Action item. Everything from the line that contains "Click the Afterpay badge logo" to the final line of the data, both ends included, must be set down exactly, apart from the pictures.

Data for analysis.
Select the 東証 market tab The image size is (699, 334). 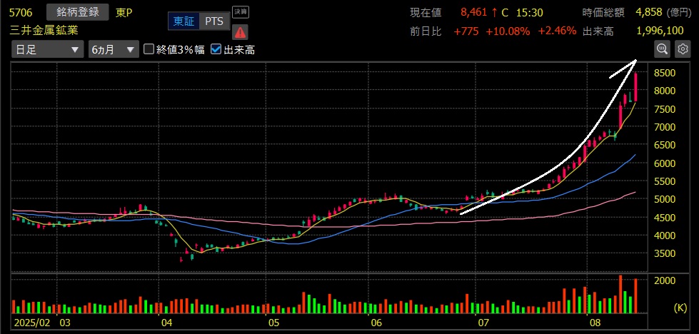pyautogui.click(x=183, y=21)
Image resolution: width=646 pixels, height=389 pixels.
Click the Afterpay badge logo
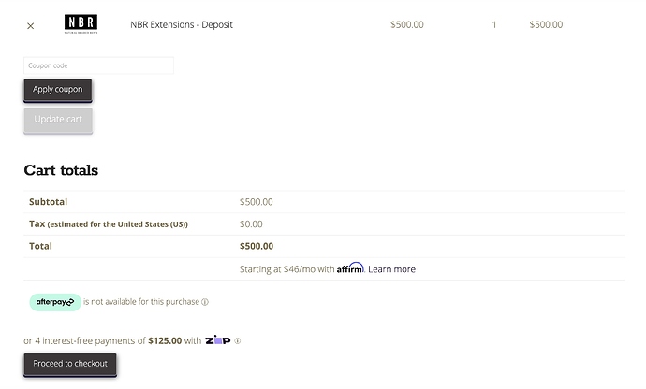pos(55,302)
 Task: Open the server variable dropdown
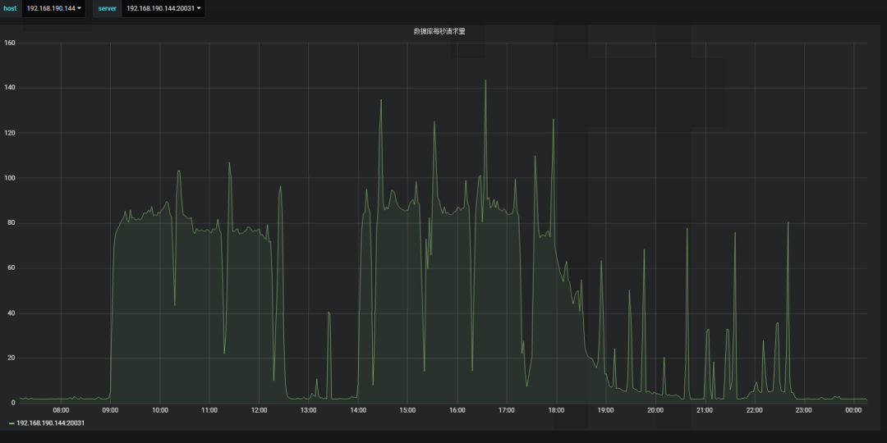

Answer for this exercise.
Click the Afterpay badge logo
pos(55,302)
 Task: Open the server variable dropdown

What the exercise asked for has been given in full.